SET EXERCISE 1
Answer these questions about the report on JKO gradient flow numerics, which appears below along with a set of records.
(a) What operator does the reformulation in terms of Brenier potential introduce into the cost functional?
(b) In Figure 5, what is the numerical method compared to?
(c) According to the item by Benamou, Carlier and Agueh, what part of kinetic equations is one JKO step used to deal with?

....

Section: New Results

JKO gradient flow numerics

• Benamou, Carlier, Merigot (Univ. of Grenoble, CNRS) , Oudet (Univ. of Grenoble)q

  A large class of non-linear continuity equations with confinement and/or possibly non local interaction potential can be considered as semi discrete gradient flows with respect to the Euclidean Wassertein distance. The numerical resolution of such problem in dimension 2 and higher is open. Our approach is based on two remarks : the reformulation of the optimization problem in terms of Brenier potential seems to behave better. This introduces a Monge-Ampère operator in the cost functional which needs a monotone discretization in order to preserve the convexity at the discrete level. The first numerical results are very encouraging.

  Figure 5. One step of Wasserstein JKO gradient flow for the classical entropy (our numerical method) compared to traditional Finite Difference of the heat equation. Left the initial heat profile, right the heat profile after one time step for both methods.

• Benamou, Carlier, Agueh (Univ. of Victoria) Splitting methods for kinetic equations, we try to use one JKO step to deal with the non-linear velocity advection part of kinetic equations [31] . This seems to be relevant to granular media equation [16] , and also may offer a completely new method for Liouville equations arising from Geometrical Optics [19] .

....

SET EXERCISE 2
Copy lines from the records, character for character. Begin at the first line of the records and stop after the line that contains "[Zoeken] (903, 94)", including both of those lines.

....

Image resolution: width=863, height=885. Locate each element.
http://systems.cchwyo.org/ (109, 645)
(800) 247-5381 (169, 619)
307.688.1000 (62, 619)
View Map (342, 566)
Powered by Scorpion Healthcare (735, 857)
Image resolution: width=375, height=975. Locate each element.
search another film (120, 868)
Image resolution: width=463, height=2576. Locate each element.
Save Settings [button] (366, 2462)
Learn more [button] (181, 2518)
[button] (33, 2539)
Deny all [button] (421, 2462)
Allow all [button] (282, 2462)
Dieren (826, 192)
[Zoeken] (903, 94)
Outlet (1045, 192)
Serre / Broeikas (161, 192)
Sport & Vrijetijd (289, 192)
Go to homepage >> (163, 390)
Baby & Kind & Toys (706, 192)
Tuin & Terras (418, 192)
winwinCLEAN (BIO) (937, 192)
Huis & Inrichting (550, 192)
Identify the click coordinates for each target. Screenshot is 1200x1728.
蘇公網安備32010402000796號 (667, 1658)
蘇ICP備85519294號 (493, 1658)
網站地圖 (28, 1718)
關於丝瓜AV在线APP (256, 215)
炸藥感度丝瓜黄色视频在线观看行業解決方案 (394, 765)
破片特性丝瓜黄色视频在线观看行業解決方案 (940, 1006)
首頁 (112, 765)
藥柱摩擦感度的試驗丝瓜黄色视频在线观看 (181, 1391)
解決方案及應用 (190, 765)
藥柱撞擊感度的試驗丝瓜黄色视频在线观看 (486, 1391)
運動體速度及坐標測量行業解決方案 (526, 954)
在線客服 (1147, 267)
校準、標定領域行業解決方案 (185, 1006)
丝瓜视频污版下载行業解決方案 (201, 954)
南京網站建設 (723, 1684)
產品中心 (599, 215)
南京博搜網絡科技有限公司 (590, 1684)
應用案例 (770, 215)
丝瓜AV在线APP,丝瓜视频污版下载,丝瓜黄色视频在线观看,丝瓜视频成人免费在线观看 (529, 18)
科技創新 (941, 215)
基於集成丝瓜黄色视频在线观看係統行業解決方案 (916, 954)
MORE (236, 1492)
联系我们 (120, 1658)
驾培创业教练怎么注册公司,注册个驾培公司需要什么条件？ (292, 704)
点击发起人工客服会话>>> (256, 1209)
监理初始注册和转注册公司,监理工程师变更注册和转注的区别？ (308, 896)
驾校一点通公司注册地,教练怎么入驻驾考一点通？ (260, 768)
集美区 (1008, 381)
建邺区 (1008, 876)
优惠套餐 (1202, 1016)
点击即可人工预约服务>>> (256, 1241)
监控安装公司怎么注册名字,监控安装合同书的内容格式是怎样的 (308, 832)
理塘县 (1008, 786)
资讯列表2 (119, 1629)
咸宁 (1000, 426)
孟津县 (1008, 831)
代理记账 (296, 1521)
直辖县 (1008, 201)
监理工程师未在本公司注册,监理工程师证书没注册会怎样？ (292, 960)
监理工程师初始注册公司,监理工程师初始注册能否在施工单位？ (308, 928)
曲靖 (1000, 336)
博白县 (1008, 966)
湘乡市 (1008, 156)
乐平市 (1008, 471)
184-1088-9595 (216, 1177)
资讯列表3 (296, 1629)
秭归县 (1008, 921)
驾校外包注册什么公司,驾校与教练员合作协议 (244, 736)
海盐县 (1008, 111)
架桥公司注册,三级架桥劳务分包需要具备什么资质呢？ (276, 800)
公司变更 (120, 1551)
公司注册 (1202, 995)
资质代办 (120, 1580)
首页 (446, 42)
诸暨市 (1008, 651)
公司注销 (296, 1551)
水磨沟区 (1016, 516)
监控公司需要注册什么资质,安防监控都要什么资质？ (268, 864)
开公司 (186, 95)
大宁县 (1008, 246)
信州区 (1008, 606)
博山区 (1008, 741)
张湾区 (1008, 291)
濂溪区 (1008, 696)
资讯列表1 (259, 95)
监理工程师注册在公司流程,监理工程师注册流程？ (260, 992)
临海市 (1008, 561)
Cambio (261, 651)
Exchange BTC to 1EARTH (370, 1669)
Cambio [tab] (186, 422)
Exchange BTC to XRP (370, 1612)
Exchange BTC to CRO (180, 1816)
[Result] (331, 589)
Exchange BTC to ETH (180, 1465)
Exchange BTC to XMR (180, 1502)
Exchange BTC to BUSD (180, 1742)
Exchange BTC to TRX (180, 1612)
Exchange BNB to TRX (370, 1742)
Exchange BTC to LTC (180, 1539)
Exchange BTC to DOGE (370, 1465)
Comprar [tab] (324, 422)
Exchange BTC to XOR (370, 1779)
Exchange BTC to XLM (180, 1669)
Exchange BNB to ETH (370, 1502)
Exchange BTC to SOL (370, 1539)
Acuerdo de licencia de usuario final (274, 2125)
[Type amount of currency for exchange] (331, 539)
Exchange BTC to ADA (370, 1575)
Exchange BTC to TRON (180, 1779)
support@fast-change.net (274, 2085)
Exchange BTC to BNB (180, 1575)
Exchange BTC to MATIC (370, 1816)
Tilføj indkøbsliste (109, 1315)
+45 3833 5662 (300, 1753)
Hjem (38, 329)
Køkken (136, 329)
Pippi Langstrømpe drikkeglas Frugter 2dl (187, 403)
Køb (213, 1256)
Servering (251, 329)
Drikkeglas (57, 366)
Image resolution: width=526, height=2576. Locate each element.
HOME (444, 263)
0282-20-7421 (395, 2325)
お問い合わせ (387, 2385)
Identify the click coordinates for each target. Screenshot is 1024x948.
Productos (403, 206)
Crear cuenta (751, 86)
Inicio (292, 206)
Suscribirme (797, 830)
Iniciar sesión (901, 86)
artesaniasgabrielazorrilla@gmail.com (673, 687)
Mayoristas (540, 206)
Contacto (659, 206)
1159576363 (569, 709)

....

OUTPUT 1
(a) A Monge-Ampère operator.
(b) Traditional Finite Difference of the heat equation.
(c) The non-linear velocity advection part.

OUTPUT 2
Image resolution: width=863, height=885. Locate each element.
http://systems.cchwyo.org/ (109, 645)
(800) 247-5381 (169, 619)
307.688.1000 (62, 619)
View Map (342, 566)
Powered by Scorpion Healthcare (735, 857)
Image resolution: width=375, height=975. Locate each element.
search another film (120, 868)
Image resolution: width=463, height=2576. Locate each element.
Save Settings [button] (366, 2462)
Learn more [button] (181, 2518)
[button] (33, 2539)
Deny all [button] (421, 2462)
Allow all [button] (282, 2462)
Dieren (826, 192)
[Zoeken] (903, 94)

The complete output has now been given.